In a financial disclosure recently filed with the Office of Government Ethics, Clayon revealed that he earned $7.6 million this year from his law firm. In the filing, he detailed how he would unwind his relationship with the law firm that currently employs him.

“If confirmed by the Senate, I will resign from the partnership of Sullivan & Cromwell,” Clayton wrote. “Pursuant to the firm's partnership agreement and before I assume the duties of the position of Chairman, I will receive a refund of my capital account and a pro rata partnership share based on the value of my partnership interests for services performed in 2016 and 2017. All payments will be based on and made from the firm's earnings through the date of my withdrawal from the partnership.”

Among those not completely satisfied with the filing and its completeness is Sen. Catherine Cortez Masto (D-Nev.). A member of the Senate Banking Committee she is demanding more information on Clayton’s financial dealings. 

On March 8, she sent a letter to Clayton to detail her concerns about his ability to “effectively serve” as SEC chairman, citing “numerous conflicts of interest and work on behalf of corporations with ties to Russia and Iran.”

“I am concerned that your long career representing companies regulated by the SEC will require you to recuse yourself from a wide variety of SEC enforcement matters, which may, in turn, limit the SEC’s ability to resolve cases in an expeditious manner,” she wrote.

Cortez Masto compared Clayton’s potential conflicts to those of former Sec Chair Mary Jo White. Her tenure, the Senator wrote, “demonstrates how routine recusals can stifle the Commission’s enforcement work.”

“Like you, Ms. White represented corporate clients at a large law firm before being nominated,” the letter says. “After Ms.
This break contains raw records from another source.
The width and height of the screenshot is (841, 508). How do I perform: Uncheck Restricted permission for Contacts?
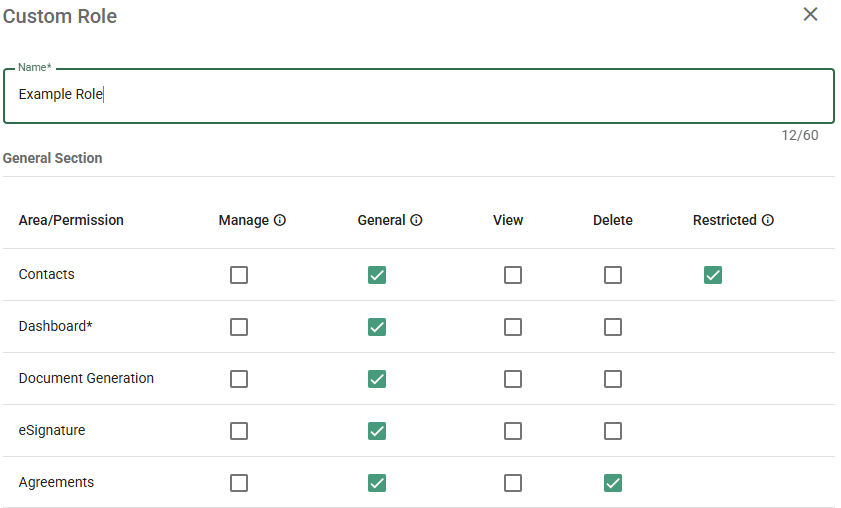click(x=713, y=275)

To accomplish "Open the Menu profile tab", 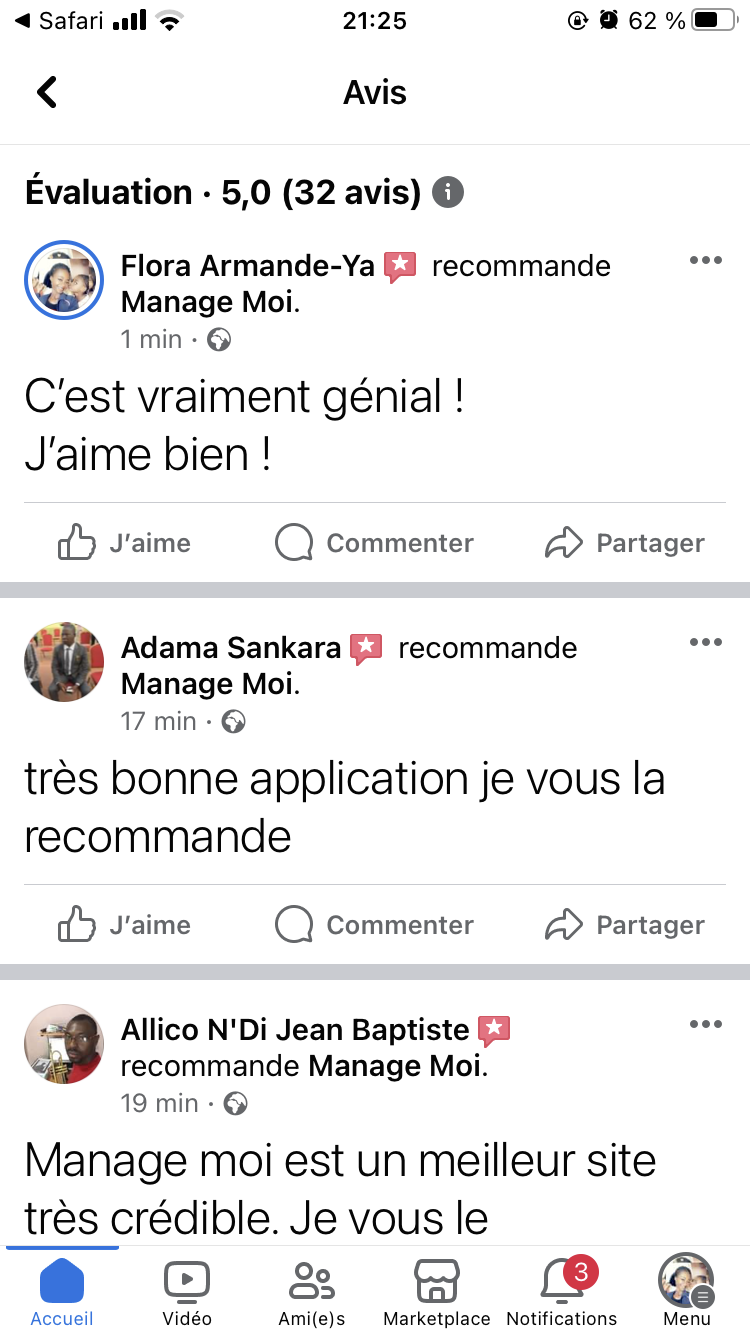I will [686, 1292].
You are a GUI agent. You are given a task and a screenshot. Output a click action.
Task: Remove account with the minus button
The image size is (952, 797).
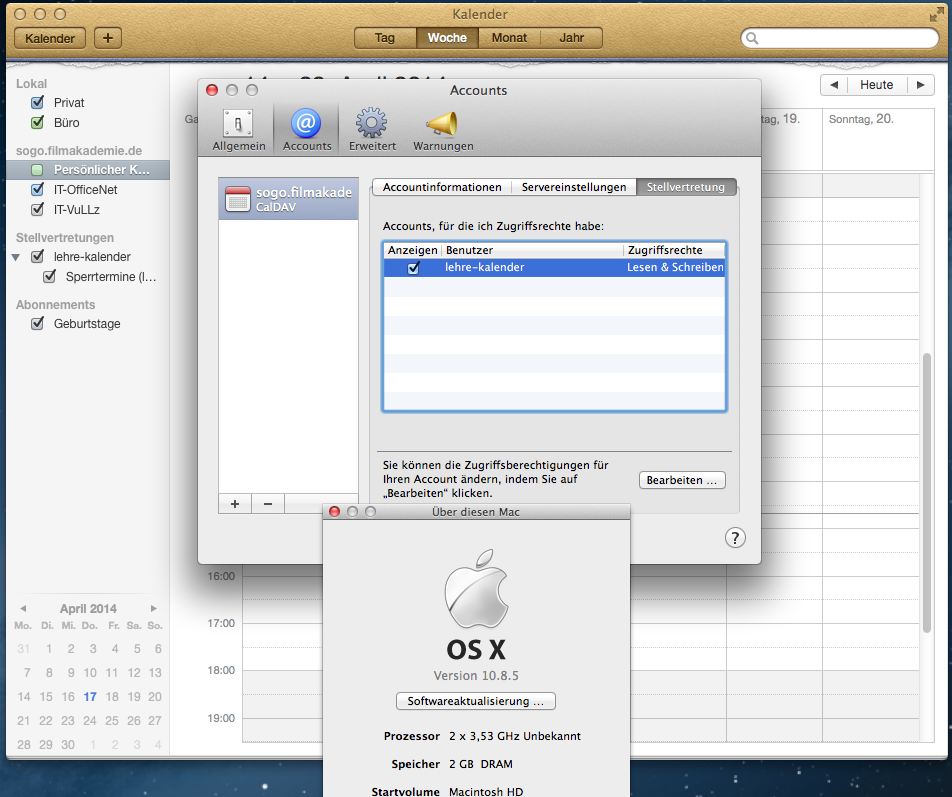[268, 504]
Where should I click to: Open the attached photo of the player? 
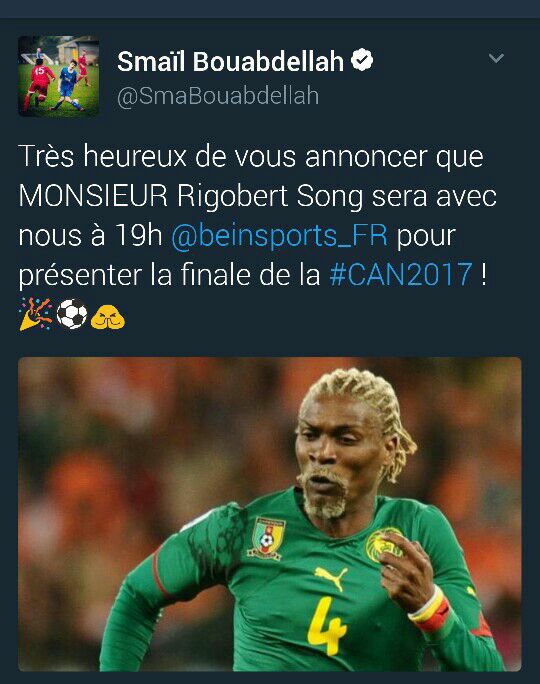[270, 514]
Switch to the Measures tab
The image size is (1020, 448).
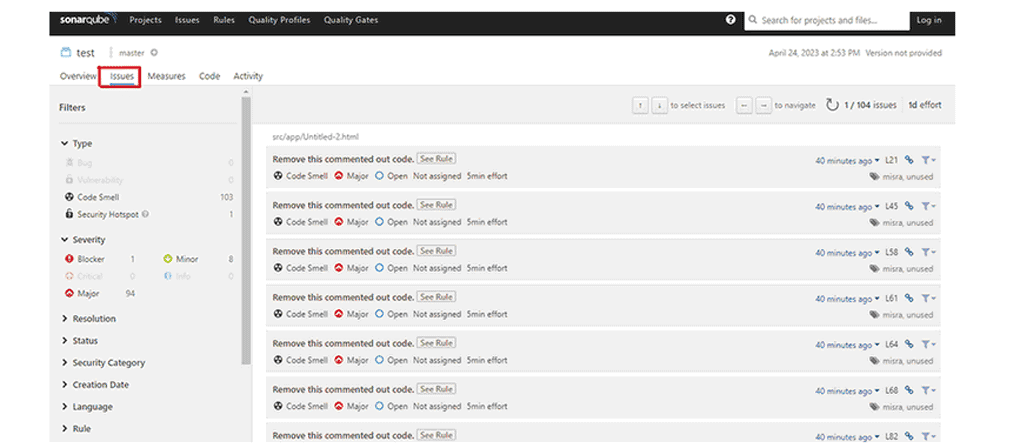coord(166,76)
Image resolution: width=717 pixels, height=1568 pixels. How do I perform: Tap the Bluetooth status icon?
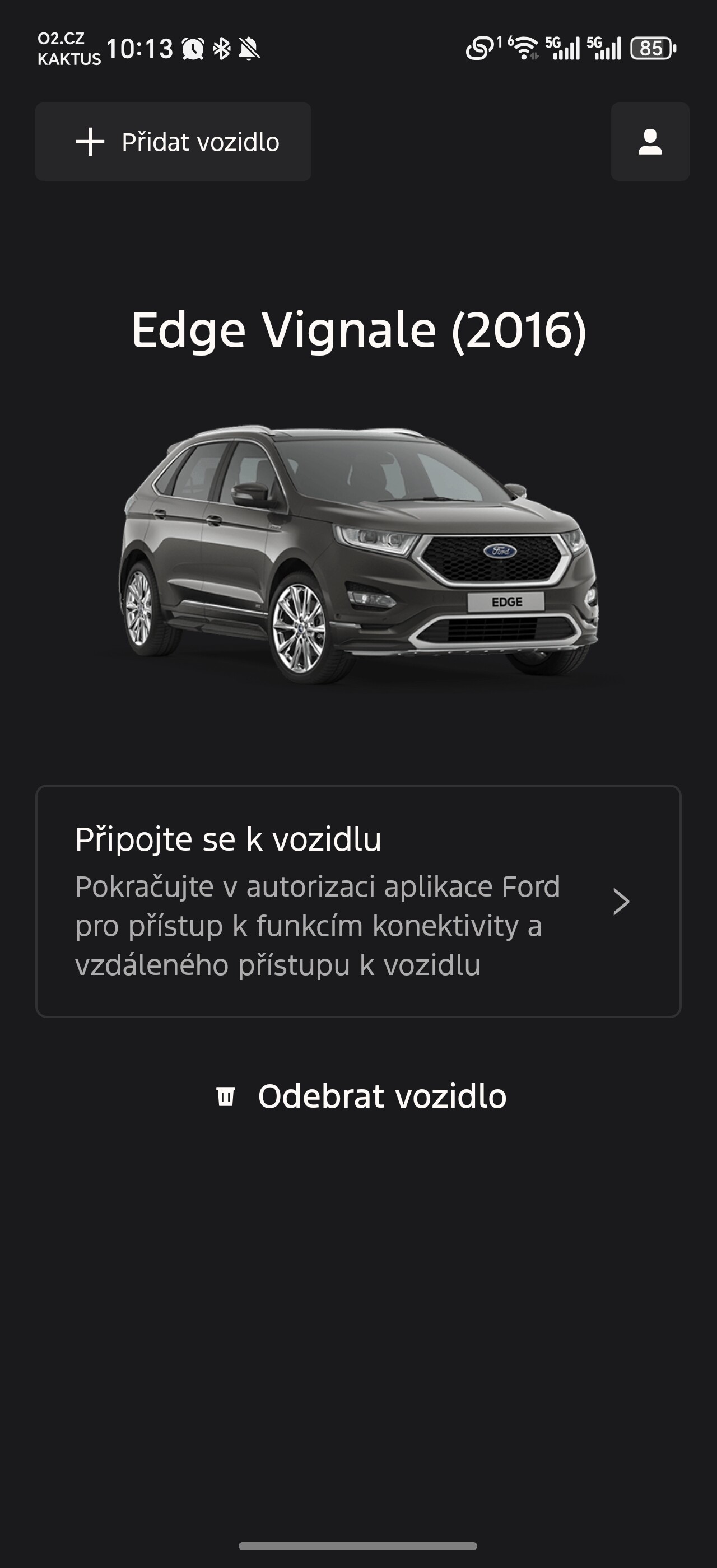[x=222, y=49]
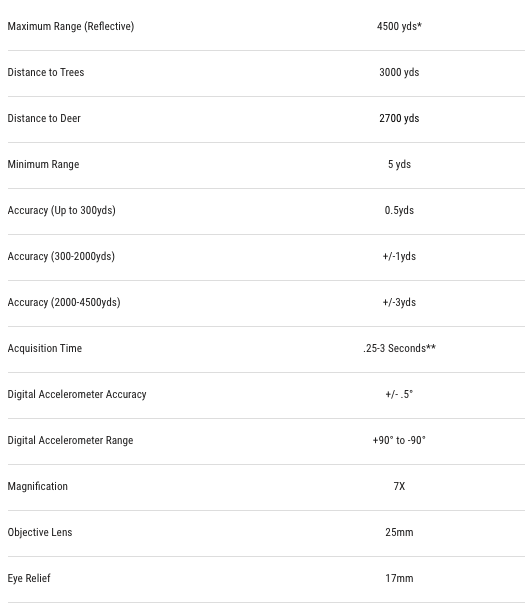530x605 pixels.
Task: Click the Maximum Range (Reflective) label
Action: pyautogui.click(x=71, y=26)
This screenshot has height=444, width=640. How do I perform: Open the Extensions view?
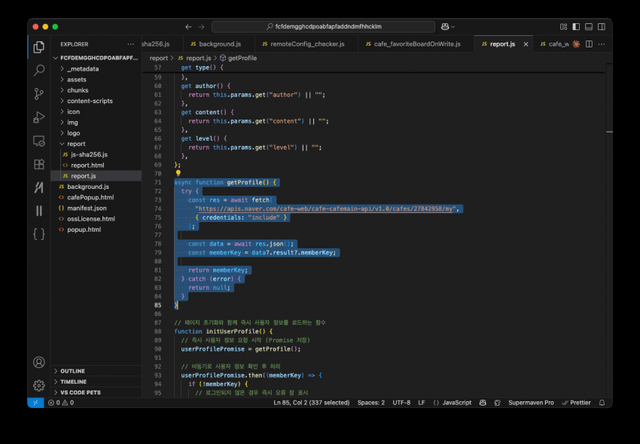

White was confirmed to lead the SEC, the Commission routinely struggled to resolve enforcement matters because [she] had to recuse herself from participating in dozens of SEC enforcement decisions.”

Because of Chair White’s client list—and her husband’s continuing employment at a large law firm—Chair White had to recuse herself from nearly 50 enforcement investigations. “That often left the Commission deadlocked on decisions relating to enforcement actions, delaying settlements and opening the door… to a lighter punishment in at least one instance,” Cortez Masto wrote, fearing that Clayton’s nomination could lead to more of the same. “As a long-time partner at Sullivan & Cromwell you represented a virtual who’s who list of industry titans.”

Four of his revealed clients have been charged with violations of SEC rules in the last five years, she added.

Specific concerns detailed in the letter include Clayton’s involvement with TeliaSonera, “a Swedish telecom company with links to Russia and Iran that may be in the midst of negotiating a massive settlement with the U.S. government related to violations of the Foreign Corrupt Practices Act.”

The SEC has investigated Telia for an incident involving a bribe paid to the daughter of Uzbek dictator Islam Karimov in exchange for access to the Uzbek market. In September 2016, U.S. and Dutch authorities proposed a $1.4 billion settlement with Telia in this matter.

Cortez Masto itemized information she and other Democrats on the Senate Committee on Banking, Housing, and Urban Affairs would like answers to before the March 23 hearing with Clayton. On the list:

Describe the precise nature of your representation of TeliaSonera or Telia Company.

A list of every client you currently represent or have represented while a partner at Sullivan & Cromwell, and a brief description of the nature of your representation and outcome in each instance.

A list of every current client of Sullivan & Cromwell that is either regulated by the SEC or may be directly and substantially impacted by any decision made in your capacity as SEC Chairman, if confirmed (including as a voting member of the Financial Stability Oversight Council) consistent with President Trump’s Executive Order on ethics.

A list of your current or former clients that currently have open and publicly disclosed investigations with the SEC.

A list of every client of Sullivan & Cromwell that currently has open and publicly disclosed investigations with the SEC.

A list of every current or former client that has been charged with violating SEC rules in the last five years.

A list of every client of Sullivan & Cromwell that has been charged with violating SEC rules in the last five years.

Also requested: a list of any other potential recusals Clayton will face as SEC chairman, and the reasons for these recusals.